Mashing Up Julia Language with RapidMiner

If you want to execute any Python in RapidMiner, you have to use the Execute Python operator. This operator makes things so simple that people use the hell out o fit. However, it wasn’t so simple in the old days.” It could still be done but it required more effort, and that’s what I did with the Julia Language. I mashed up the Julia Language with RapidMiner with only a few extra steps.

The way we mashed up other programs and languages in the old days was to use the Execute Program operator. That operator let’s you execute arbitrary programs in RapidMiner within the process. Want to kick of some Java at run time? You could do it. Want to use Python? You could do that (and I did) too!

The best part? You can still use this operator today and that’s what I did with Julia. Mind you, this is tutorial is a simple Proof of Concept, I didn’t do anything fancy, but it works.

What I did was take some a RapidMiner sample data set (Golf) and pass it to a Julia script that writes it out as a CSV file. I save the CSV file to a working directory defined by the Julia script.

Tutorial Processes

A few prerequisites, you’ll need RapidMiner and Julia installed. Make sure your Julia path is correct in your environment variables. I had some trouble in Windows with this but it worked fine after I fixed it.

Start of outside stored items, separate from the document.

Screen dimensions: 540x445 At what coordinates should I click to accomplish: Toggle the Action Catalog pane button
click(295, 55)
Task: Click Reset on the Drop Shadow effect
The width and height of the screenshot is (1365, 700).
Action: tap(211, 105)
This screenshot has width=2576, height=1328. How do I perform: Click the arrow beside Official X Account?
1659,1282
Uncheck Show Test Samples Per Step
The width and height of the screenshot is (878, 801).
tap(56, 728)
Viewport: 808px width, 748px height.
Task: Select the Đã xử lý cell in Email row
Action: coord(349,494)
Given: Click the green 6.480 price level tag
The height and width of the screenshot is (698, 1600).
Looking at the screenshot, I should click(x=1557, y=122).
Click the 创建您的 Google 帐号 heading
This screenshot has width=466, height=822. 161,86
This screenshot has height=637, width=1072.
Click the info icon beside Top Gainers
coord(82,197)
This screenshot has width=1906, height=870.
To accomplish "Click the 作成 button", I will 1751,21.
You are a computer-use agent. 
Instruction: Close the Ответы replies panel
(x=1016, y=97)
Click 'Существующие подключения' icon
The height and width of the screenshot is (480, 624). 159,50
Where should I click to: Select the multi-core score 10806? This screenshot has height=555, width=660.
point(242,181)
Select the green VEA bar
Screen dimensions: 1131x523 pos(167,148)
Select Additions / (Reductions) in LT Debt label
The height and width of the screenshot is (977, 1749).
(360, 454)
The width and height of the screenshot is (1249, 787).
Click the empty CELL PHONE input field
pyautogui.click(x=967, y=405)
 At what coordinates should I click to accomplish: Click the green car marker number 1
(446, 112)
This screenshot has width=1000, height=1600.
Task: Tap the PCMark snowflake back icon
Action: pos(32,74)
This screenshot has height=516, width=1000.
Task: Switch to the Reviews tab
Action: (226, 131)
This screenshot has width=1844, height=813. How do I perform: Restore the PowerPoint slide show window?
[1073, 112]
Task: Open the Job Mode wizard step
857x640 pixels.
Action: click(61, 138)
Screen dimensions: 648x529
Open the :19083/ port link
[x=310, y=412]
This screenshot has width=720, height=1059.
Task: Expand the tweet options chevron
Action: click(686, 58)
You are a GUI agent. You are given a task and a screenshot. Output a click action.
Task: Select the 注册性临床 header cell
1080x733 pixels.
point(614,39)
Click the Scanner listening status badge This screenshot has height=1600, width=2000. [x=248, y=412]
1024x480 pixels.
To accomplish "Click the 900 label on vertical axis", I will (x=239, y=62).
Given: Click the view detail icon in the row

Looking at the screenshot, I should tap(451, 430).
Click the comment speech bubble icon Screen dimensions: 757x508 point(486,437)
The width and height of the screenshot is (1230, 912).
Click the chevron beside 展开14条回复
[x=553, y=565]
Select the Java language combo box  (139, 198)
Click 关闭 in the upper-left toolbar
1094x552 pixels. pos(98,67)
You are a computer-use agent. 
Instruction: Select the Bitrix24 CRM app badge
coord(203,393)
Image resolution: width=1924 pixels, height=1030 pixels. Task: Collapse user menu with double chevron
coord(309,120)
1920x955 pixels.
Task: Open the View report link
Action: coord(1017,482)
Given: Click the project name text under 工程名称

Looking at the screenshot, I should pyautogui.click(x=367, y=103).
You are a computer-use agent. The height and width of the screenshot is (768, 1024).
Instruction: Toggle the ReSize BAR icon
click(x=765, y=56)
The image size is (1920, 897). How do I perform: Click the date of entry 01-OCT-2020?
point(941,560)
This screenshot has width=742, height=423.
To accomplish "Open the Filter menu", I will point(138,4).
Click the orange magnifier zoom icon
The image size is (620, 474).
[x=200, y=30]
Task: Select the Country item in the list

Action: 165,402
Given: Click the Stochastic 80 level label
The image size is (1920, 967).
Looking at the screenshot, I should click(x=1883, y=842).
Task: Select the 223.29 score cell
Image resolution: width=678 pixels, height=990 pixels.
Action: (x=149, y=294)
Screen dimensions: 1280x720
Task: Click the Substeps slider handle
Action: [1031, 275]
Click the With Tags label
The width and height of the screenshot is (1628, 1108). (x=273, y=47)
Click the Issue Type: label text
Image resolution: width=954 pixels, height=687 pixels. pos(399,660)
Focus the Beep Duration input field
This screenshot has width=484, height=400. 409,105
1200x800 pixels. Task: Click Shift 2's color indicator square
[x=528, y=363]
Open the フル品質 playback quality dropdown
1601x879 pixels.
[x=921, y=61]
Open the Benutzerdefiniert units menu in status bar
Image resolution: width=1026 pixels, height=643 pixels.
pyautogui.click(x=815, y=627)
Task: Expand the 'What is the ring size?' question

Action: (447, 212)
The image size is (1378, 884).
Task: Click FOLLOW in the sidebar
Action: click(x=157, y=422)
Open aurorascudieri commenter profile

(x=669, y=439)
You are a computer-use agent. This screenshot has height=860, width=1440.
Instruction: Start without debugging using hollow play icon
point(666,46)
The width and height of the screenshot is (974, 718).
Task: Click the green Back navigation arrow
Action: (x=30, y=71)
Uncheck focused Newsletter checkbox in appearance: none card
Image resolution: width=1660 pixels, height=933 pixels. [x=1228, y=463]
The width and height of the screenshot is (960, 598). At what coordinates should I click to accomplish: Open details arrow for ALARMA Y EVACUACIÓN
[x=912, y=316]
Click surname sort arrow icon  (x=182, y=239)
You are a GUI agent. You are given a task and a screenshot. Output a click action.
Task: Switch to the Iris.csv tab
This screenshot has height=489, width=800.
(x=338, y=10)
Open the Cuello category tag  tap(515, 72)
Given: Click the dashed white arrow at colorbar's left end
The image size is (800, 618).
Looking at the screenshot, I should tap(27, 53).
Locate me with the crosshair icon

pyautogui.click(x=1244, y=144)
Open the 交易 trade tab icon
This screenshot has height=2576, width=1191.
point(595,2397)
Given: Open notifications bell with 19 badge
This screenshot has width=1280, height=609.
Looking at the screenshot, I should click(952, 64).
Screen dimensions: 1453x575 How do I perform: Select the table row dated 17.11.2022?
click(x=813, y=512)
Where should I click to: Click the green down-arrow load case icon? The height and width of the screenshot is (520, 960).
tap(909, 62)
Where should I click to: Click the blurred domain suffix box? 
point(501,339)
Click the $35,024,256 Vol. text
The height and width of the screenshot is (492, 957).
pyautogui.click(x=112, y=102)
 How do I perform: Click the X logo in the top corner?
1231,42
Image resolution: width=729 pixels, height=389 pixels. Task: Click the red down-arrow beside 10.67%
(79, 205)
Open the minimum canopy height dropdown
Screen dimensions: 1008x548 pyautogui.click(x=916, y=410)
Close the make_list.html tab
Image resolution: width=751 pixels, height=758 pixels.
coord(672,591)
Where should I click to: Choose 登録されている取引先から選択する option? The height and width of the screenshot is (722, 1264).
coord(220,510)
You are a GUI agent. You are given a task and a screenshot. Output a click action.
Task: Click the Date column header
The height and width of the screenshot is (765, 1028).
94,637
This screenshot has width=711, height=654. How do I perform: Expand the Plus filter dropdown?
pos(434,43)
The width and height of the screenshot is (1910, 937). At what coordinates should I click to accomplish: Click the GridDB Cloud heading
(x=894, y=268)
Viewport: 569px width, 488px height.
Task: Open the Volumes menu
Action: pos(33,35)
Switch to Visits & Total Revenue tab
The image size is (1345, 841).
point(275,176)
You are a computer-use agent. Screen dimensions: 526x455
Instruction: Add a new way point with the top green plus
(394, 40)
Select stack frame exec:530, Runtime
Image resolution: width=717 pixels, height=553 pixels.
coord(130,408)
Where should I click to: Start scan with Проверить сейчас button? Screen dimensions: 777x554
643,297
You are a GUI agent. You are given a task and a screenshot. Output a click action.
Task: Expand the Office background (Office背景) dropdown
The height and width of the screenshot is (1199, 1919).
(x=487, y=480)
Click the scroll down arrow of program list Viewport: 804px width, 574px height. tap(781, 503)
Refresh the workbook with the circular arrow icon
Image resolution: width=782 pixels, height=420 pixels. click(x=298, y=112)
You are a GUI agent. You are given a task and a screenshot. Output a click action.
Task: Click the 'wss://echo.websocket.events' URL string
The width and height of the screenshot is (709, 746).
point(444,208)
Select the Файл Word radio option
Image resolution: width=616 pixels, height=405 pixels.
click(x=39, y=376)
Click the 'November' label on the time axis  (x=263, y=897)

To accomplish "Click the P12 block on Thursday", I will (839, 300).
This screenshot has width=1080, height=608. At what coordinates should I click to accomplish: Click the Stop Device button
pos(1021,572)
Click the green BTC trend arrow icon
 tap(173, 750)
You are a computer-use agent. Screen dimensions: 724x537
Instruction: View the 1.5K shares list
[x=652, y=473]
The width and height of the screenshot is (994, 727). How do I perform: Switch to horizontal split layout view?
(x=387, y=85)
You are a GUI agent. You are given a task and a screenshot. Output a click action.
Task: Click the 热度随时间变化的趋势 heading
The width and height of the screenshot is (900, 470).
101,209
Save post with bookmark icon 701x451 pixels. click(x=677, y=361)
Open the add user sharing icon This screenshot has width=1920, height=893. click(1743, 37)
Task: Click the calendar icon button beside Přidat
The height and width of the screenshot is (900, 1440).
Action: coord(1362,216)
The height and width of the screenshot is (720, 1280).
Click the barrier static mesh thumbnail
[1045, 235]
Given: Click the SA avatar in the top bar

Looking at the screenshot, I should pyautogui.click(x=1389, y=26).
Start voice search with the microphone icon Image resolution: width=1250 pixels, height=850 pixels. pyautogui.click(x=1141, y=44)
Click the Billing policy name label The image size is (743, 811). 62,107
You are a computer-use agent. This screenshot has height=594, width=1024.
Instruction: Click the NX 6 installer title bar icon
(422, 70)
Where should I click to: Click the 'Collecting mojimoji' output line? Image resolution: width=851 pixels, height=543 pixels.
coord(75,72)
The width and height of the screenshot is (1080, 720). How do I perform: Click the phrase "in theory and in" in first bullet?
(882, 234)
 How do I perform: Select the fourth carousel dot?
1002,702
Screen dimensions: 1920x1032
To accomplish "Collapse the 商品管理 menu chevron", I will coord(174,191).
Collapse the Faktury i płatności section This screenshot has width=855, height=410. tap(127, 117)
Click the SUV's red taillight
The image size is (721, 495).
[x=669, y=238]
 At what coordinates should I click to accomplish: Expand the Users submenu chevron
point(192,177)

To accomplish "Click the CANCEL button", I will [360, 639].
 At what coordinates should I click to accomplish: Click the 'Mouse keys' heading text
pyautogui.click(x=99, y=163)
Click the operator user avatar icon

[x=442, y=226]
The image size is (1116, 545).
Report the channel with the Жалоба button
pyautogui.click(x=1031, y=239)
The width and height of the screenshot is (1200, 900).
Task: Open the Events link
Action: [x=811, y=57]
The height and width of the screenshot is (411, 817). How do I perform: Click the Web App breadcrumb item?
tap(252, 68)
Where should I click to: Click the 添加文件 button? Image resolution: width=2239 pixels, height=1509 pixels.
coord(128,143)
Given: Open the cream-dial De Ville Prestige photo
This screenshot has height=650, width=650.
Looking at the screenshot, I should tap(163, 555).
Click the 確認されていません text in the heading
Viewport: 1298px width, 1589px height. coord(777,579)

Below you’ll find the XML for the Rapidminer process and the simple Julia script. I named the script read.jl and called from my Dropbox, you’ll need to repath this on your computer.

The RapidMiner Process


<?xml version="1.0" encoding="UTF-8"?><process version="7.4.000">
  <context>
    <input/>
    <output/>
    <macros/>
  </context>
  <operator activated="true" class="process" compatibility="7.4.000" expanded="true" name="Process">
    <process expanded="true">
      <operator activated="true" class="retrieve" compatibility="7.4.000" expanded="true" height="68" name="Retrieve Golf" width="90" x="45" y="34">
        <parameter key="repository_entry" value="//Samples/data/Golf"/>
      </operator>
      <operator activated="true" class="write_csv" compatibility="7.4.000" expanded="true" height="82" name="Write CSV" width="90" x="246" y="34">
        <parameter key="csv_file" value="read"/>
        <parameter key="column_separator" value=","/>
      </operator>
      <operator activated="true" class="productivity:execute_program" compatibility="7.4.000" expanded="true" height="103" name="Execute Program" width="90" x="447" y="34">
        <parameter key="command" value="julia read.jl"/>
        <parameter key="working_directory" value="C:\Users\ThomasOtt\Dropbox\Julia"/>
        <list key="env_variables"/>
      </operator>
      <connect from_op="Retrieve Golf" from_port="output" to_op="Write CSV" to_port="input"/>
      <connect from_op="Write CSV" from_port="file" to_op="Execute Program" to_port="in"/>
      <connect from_op="Execute Program" from_port="out" to_port="result 1"/>
      <portSpacing port="source_input 1" spacing="0"/>
      <portSpacing port="sink_result 1" spacing="0"/>
      <portSpacing port="sink_result 2" spacing="0"/>
    </process>
  </operator>
</process>

The Julia Language script


using DataFrames

df = readtable(STDIN)

writetable("output.csv", df, separator = ',', header = true)

Note: You’ll need to Pkg.add(“Dataframes”)” to Julia first.

Of course the next steps is to write a more defined Julia script, pass the data back INTO RapidMiner, and then continue processing it downstream.